[ENTRIES SHOWN — start]

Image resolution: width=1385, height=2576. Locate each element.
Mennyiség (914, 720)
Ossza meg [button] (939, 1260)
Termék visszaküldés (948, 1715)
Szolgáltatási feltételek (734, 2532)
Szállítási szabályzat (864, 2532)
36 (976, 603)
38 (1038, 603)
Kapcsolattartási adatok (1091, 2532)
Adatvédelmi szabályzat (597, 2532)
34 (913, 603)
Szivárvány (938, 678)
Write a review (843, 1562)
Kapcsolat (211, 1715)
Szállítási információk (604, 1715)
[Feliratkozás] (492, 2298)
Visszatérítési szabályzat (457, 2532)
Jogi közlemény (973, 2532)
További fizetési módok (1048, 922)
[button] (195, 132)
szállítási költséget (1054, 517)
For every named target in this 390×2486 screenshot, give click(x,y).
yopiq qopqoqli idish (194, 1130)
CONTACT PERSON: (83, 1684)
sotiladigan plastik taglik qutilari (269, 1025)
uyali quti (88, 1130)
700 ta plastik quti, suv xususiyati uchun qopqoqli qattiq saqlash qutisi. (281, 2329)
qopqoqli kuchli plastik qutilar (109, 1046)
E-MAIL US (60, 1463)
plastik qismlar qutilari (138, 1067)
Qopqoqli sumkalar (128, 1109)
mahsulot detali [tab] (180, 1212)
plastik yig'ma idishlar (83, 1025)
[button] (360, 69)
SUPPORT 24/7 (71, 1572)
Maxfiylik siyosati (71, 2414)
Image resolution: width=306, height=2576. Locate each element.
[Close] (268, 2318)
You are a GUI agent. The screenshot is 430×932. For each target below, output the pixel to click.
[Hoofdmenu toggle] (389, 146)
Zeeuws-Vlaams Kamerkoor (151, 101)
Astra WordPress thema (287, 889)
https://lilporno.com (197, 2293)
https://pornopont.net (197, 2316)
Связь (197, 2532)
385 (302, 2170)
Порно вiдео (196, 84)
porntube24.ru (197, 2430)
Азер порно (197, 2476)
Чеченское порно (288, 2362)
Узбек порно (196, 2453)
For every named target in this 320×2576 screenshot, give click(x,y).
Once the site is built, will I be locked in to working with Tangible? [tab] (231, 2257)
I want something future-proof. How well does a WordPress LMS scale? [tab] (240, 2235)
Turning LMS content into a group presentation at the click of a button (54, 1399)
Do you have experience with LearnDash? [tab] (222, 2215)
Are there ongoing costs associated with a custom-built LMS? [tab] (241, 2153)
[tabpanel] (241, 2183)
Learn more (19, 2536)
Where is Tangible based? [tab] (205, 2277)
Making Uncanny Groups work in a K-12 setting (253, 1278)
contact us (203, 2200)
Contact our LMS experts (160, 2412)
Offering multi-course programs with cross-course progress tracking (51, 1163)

[ENTRIES SHOWN — finish]

### ASSIGNMENT
Only the lines above from the line with "sotiladigan plastik taglik" to the line with "I want something", those two lines included, should be reproduced exactly.

### ANSWER BOX
sotiladigan plastik taglik qutilari (269, 1025)
uyali quti (88, 1130)
700 ta plastik quti, suv xususiyati uchun qopqoqli qattiq saqlash qutisi. (281, 2329)
qopqoqli kuchli plastik qutilar (109, 1046)
E-MAIL US (60, 1463)
plastik qismlar qutilari (138, 1067)
Qopqoqli sumkalar (128, 1109)
mahsulot detali [tab] (180, 1212)
plastik yig'ma idishlar (83, 1025)
[button] (360, 69)
SUPPORT 24/7 (71, 1572)
Maxfiylik siyosati (71, 2414)
Image resolution: width=306, height=2576. Locate each element.
[Close] (268, 2318)
You are a GUI agent. The screenshot is 430×932. For each target below, output the pixel to click.
[Hoofdmenu toggle] (389, 146)
Zeeuws-Vlaams Kamerkoor (151, 101)
Astra WordPress thema (287, 889)
https://lilporno.com (197, 2293)
https://pornopont.net (197, 2316)
Связь (197, 2532)
385 (302, 2170)
Порно вiдео (196, 84)
porntube24.ru (197, 2430)
Азер порно (197, 2476)
Чеченское порно (288, 2362)
Узбек порно (196, 2453)
For every named target in this 320×2576 screenshot, give click(x,y).
Once the site is built, will I be locked in to working with Tangible? [tab] (231, 2257)
I want something future-proof. How well does a WordPress LMS scale? [tab] (240, 2235)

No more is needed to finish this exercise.